薬品製造化学研究室
Laboratory of Organic and Medicinal Chemistry
薬品製造化学研究室
Laboratory of Organic and Medicinal Chemistry
オレキシン受容体に作用する生物活性分子の創製研究
オレキシン1受容体(OX1R)とオレキシン2受容体(OX2R)はともに覚醒の維持に関与するGタンパク質共役型受容体です。最近OX1R/OX2R非選択的拮抗薬であるスボレキサントやレンボレキサント、ダリドレキサントが睡眠導入薬として上市され、またOX2R作動薬がナルコレプシーの治療薬として臨床試験が実施されており、世間的にも大変注目を集めています。一方で、OX1R拮抗薬は薬物依存や不安等の改善薬として近年期待されていますが、未だ上市されているものはありません。したがって、OX1Rに選択的なリガンドの創製は創薬研究において重要な課題のひとつです。
我々は、OX1R選択的拮抗活の1つであるYNT-707の構造を単純化することで、スピロインダノピペリジン骨格をもつ新規オレキシン1受容体アンタゴニストを創製しました。本化合物の拮抗活性は弱いものの、YNT-707の高いOX1R選択性を保持したまま、分子量を大きく低下させることに成功しています。
(Ohrui, S.; Irukayama-Tomobe, Y.; Ishikawa, Y.; Yanagisawa, M.; Nagase, H. Heterocycles 2021, 103, 929–951.)
現在、この研究で得た知見を基にスピロインダノピペリジン化合物の構造活性相関を展開し、より活性の高いOX1Rアンタゴニストの創製を行っています。

● ● ● ●

**課題の説明:**
次の1.～3.の記述がオレキシン受容体に関する上の文章と合っているかどうか、それぞれ「はい」か「いいえ」で答えてください。判断の根拠となる文章中の語句もそのまま引用してください。
1. OX1R拮抗薬はすでに上市されている。
2. スボレキサントは睡眠導入薬として上市されている。
3. スピロインダノピペリジン骨格をもつ新規化合物は強い拮抗活性を示した。

**利用可能なデータ:**
● ● ● ●

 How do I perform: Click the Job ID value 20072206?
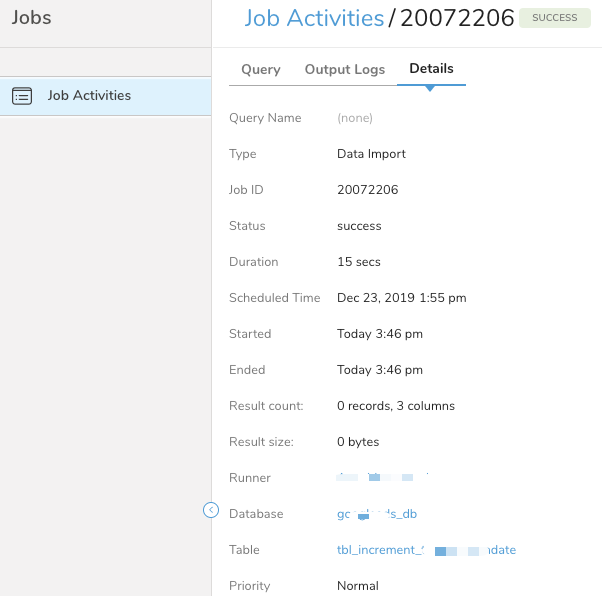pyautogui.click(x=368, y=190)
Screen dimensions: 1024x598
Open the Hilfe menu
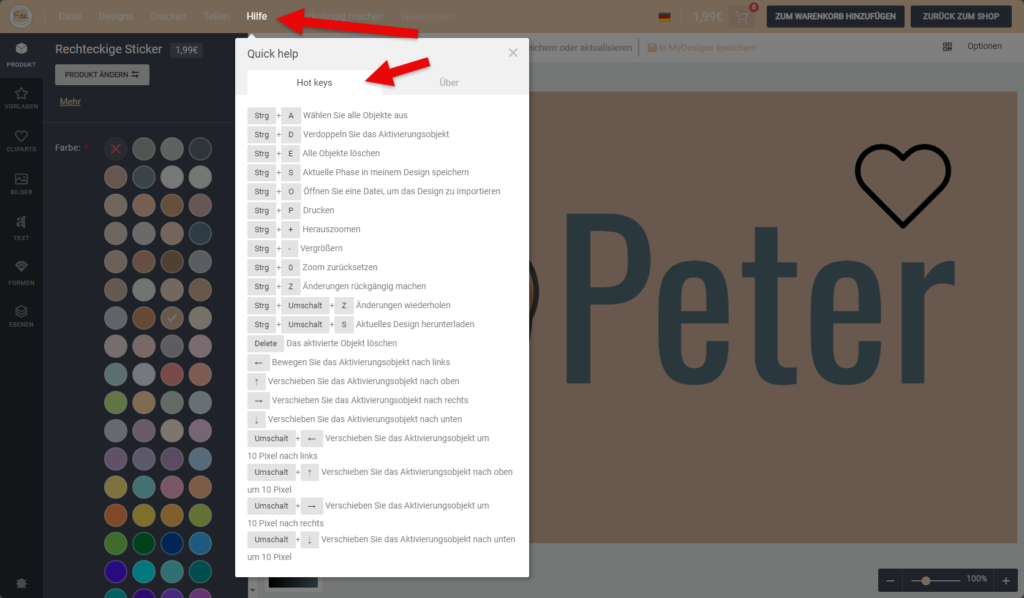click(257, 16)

● ● ● ●

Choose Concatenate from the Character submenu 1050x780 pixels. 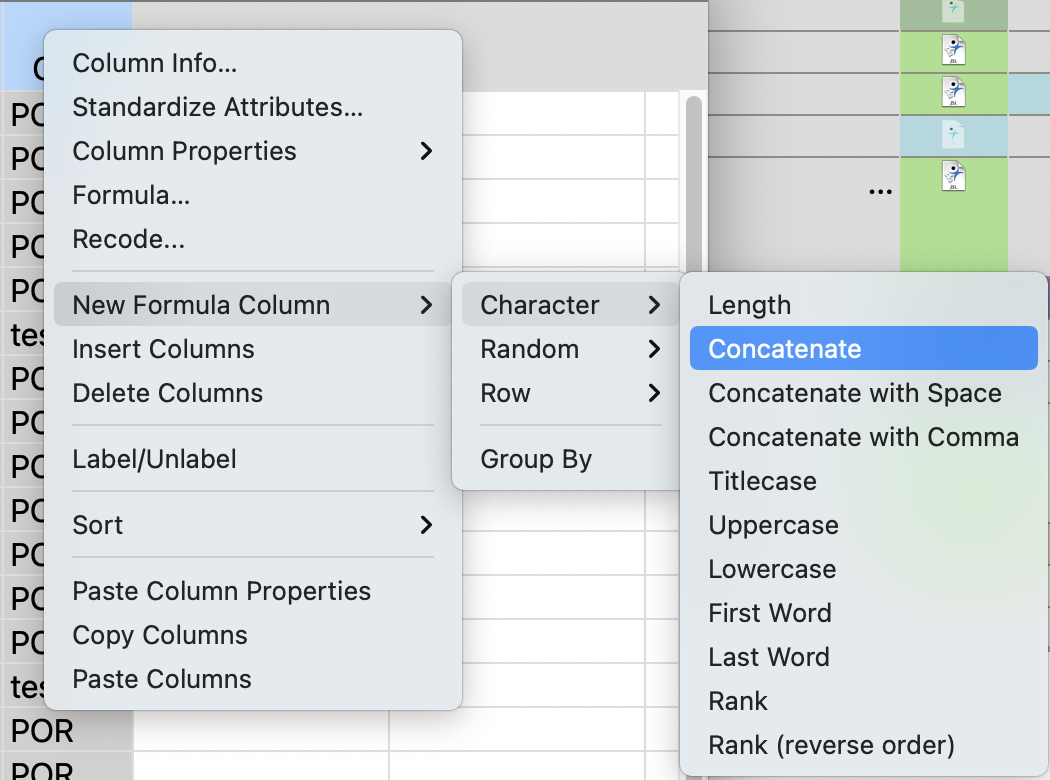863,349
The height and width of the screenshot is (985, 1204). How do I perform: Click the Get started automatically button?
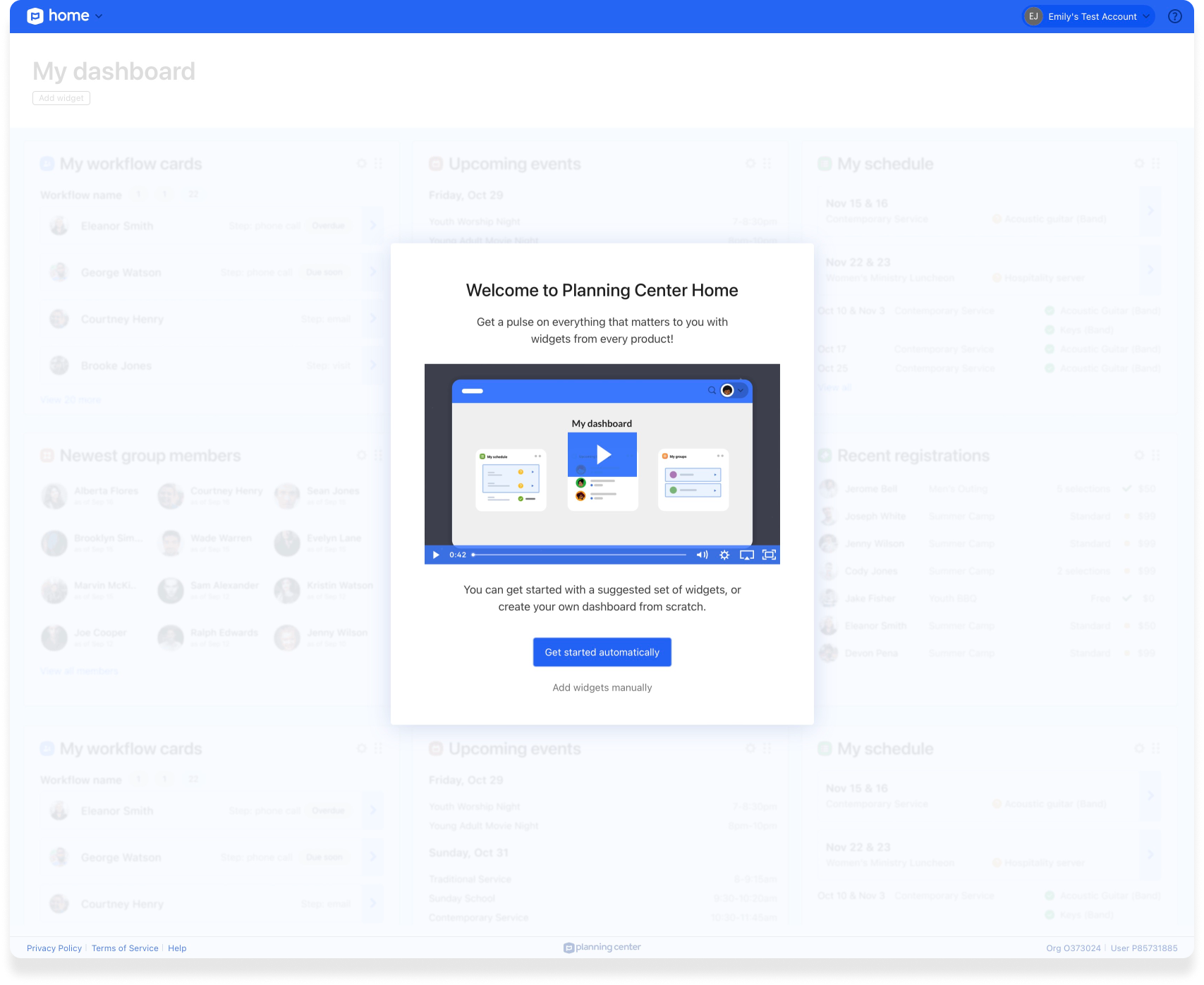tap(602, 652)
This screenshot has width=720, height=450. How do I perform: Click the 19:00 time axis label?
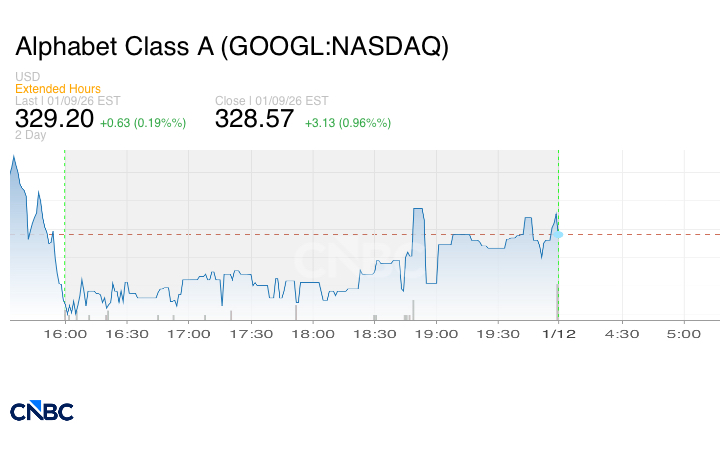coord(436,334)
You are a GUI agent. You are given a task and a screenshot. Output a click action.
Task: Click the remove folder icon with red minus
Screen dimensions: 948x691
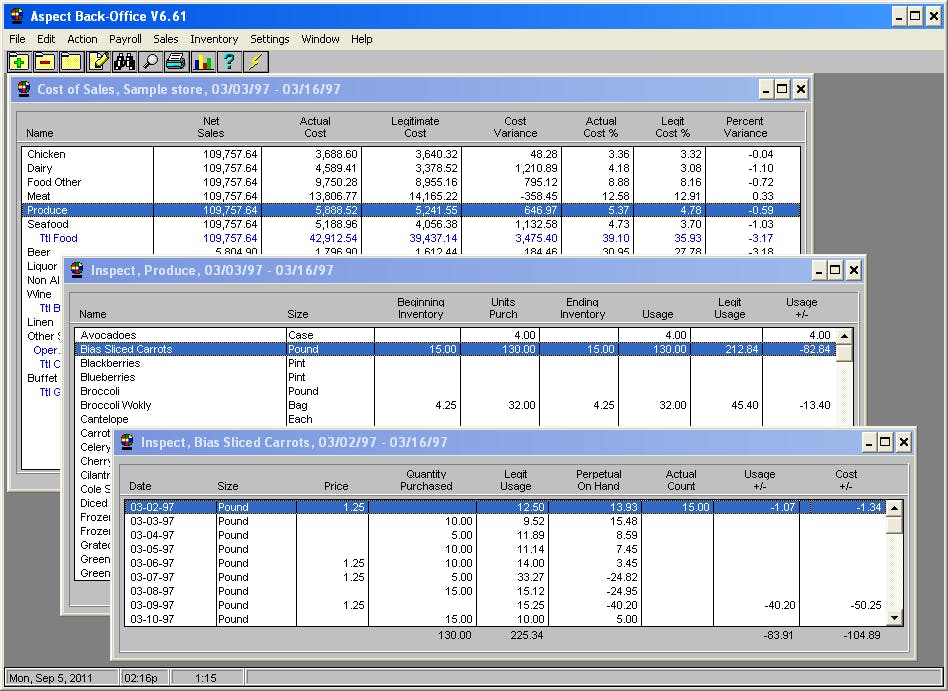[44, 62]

● ● ● ●

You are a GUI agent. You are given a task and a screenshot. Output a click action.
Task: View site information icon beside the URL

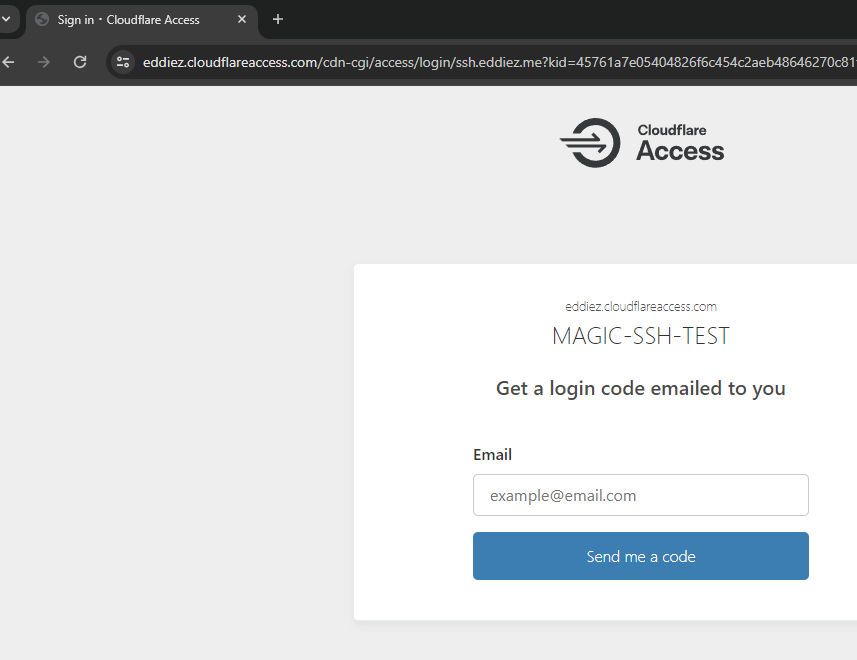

● ● ● ●

**課題の解答:**
1. いいえ。根拠は「未だ上市されているものはありません」です。
2. はい。根拠は「スボレキサントやレンボレキサント、ダリドレキサントが睡眠導入薬として上市され」です。
3. いいえ。根拠は「本化合物の拮抗活性は弱いものの」です。